39 Under s 15(3) “The Commissioner may refuse to grant an application for a licence if the Commissioner considers that the grant of the licence would be contrary to the public interest.” This provision allows the Commissioner to refuse to grant a licence in certain circumstances. It does not follow that he is bound to grant a licence if he considers it to be in the public interest to do so. Certainly it is in the public interest to avoid litigating the same issue more than once, but this cannot be a factor which could influence the Commissioner to grant a licence under s 15(3) as that section only relates to reasons for refusing a licence.
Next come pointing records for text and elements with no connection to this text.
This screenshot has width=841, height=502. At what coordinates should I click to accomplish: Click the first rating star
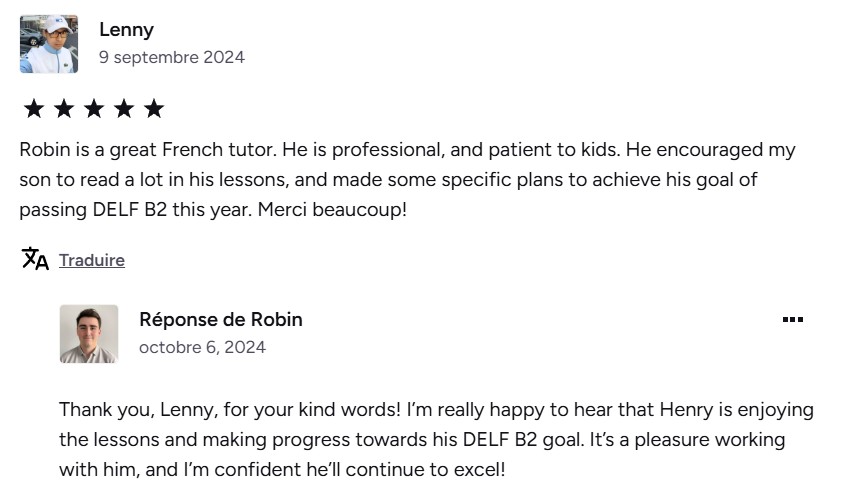[x=34, y=108]
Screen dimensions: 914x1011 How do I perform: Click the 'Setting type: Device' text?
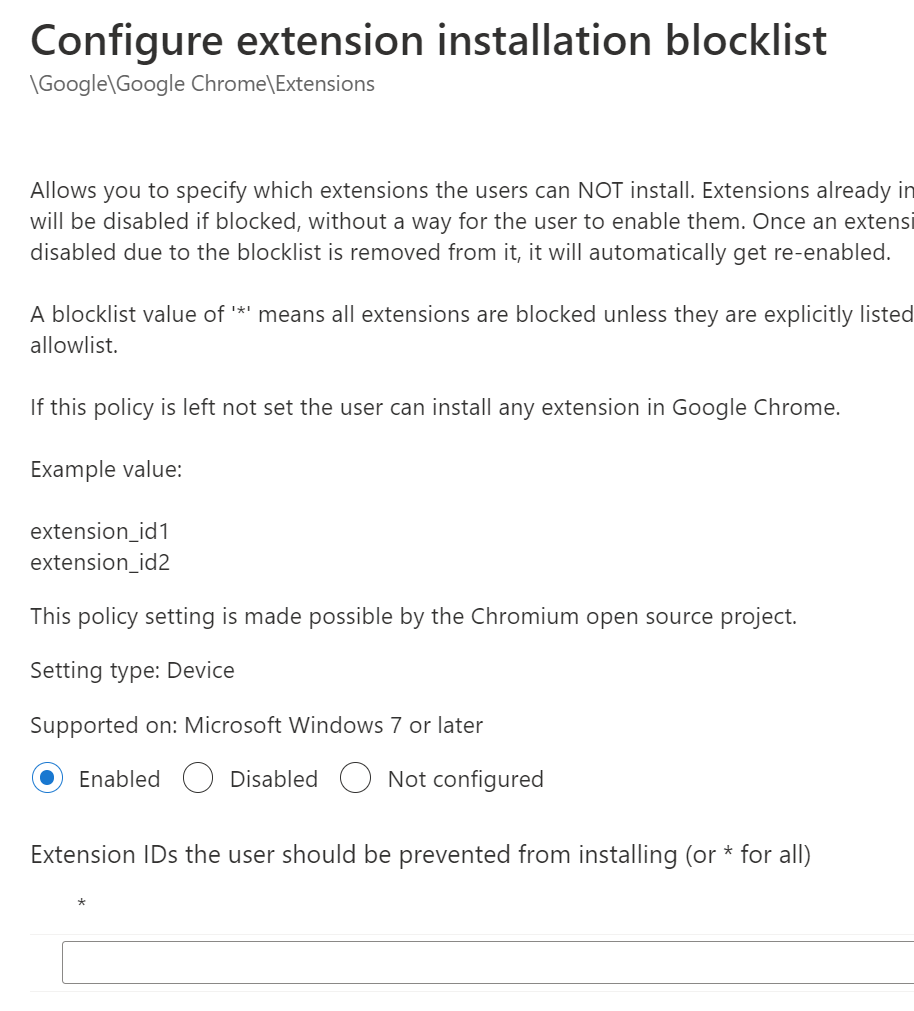pyautogui.click(x=132, y=670)
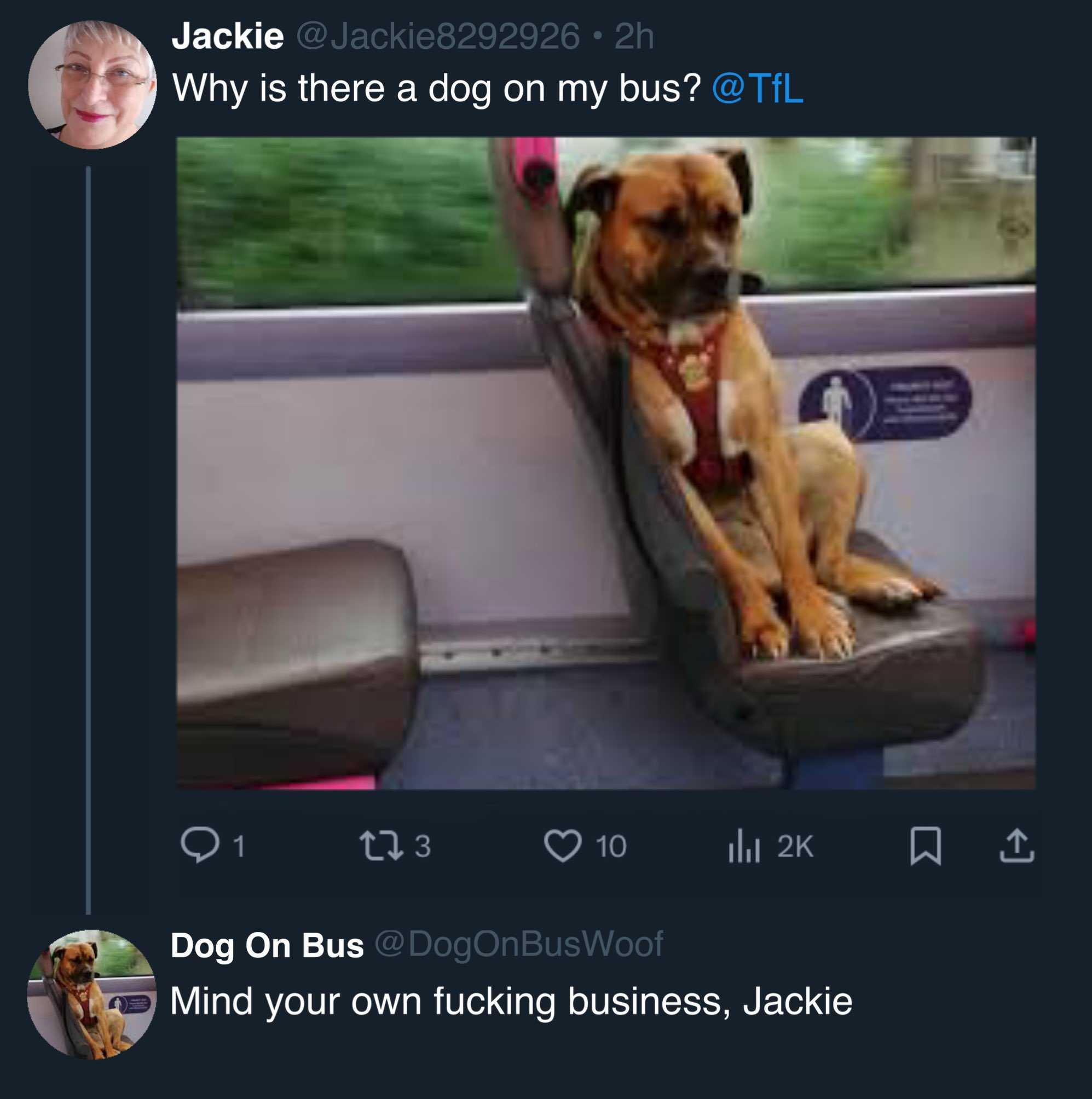Click the share upload icon
Viewport: 1092px width, 1099px height.
pyautogui.click(x=1017, y=847)
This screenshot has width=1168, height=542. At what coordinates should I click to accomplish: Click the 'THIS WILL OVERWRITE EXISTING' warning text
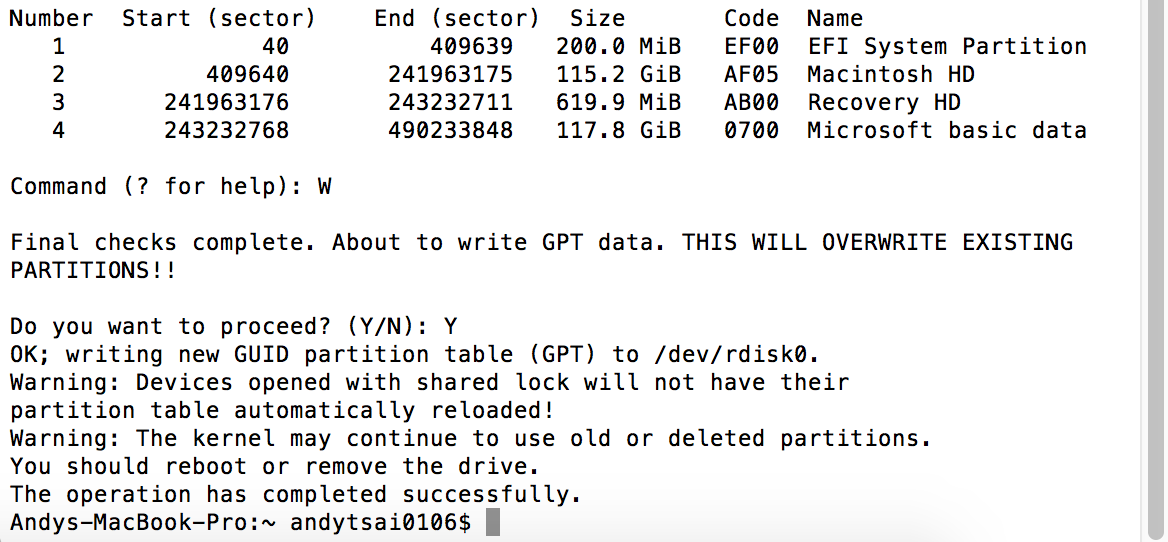(877, 243)
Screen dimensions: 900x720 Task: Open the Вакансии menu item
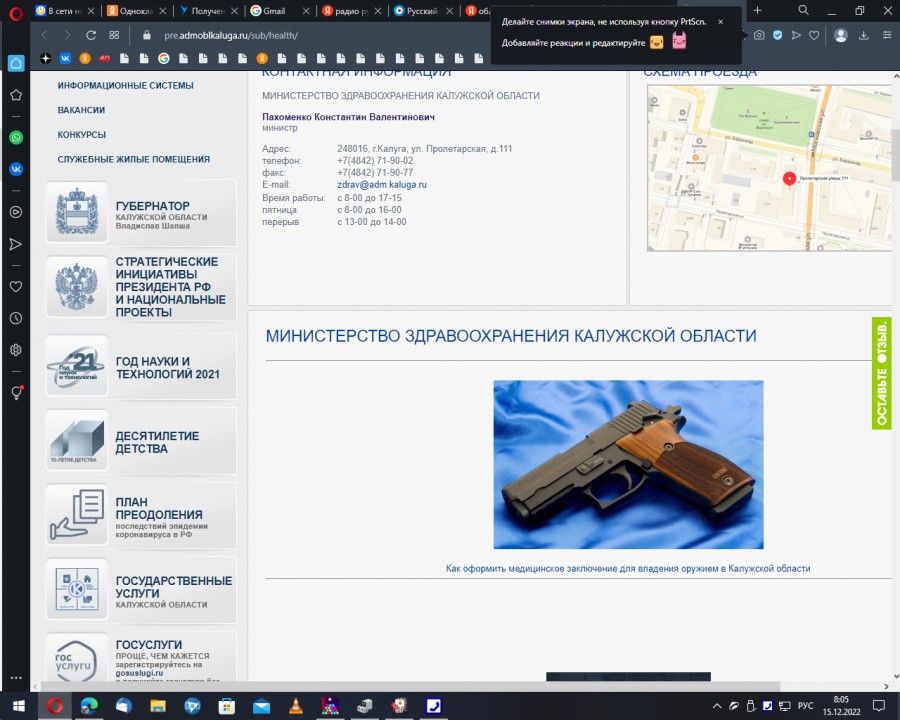pyautogui.click(x=81, y=110)
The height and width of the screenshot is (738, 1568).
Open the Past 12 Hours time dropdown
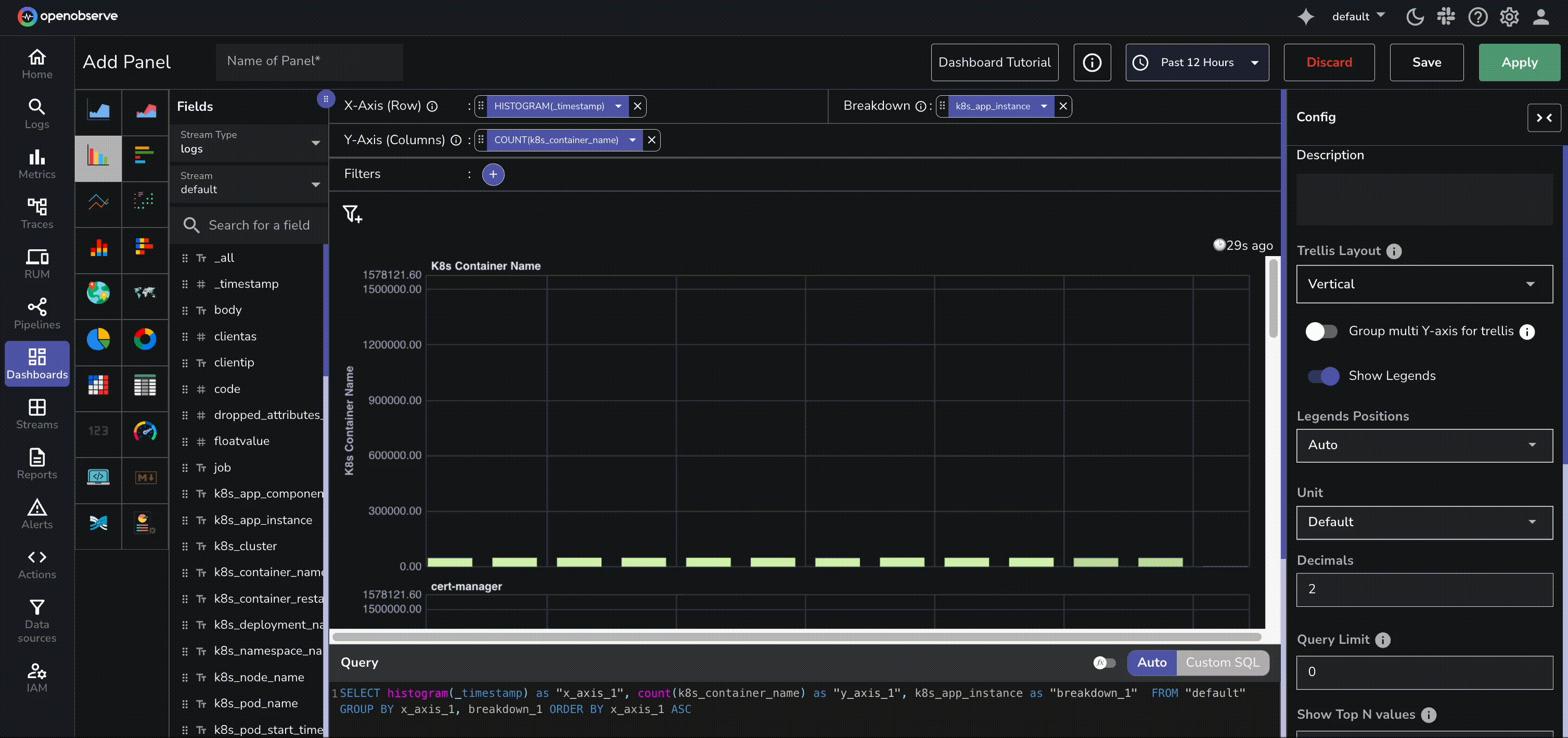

40 The Appeal Panel pointed out in Commissioner of Police v Toleafoa ([1999] NSWADTAP 9 at 25) that the “public interest” is:

      ". . . an inherently broad concept giving the appellant the ability to have regard to a wide variety of factors in choosing whether to exercise a discretion adversely to an individual. As the possibility of refusing an application on the ground of character is dealt with elsewhere in the same section, it is reasonable to infer that the parliament intended that the public interest discretion operate in areas to which the character ground was not relevant or, possibly, in circumstances where an objection on character grounds would not be sufficient in its own right to warrant refusal."

41 As I am satisfied that Mr Toleafoa is not a fit and proper person to hold a security licence, there is no need for me to consider whether it would be contrary to the public interest for him to do so.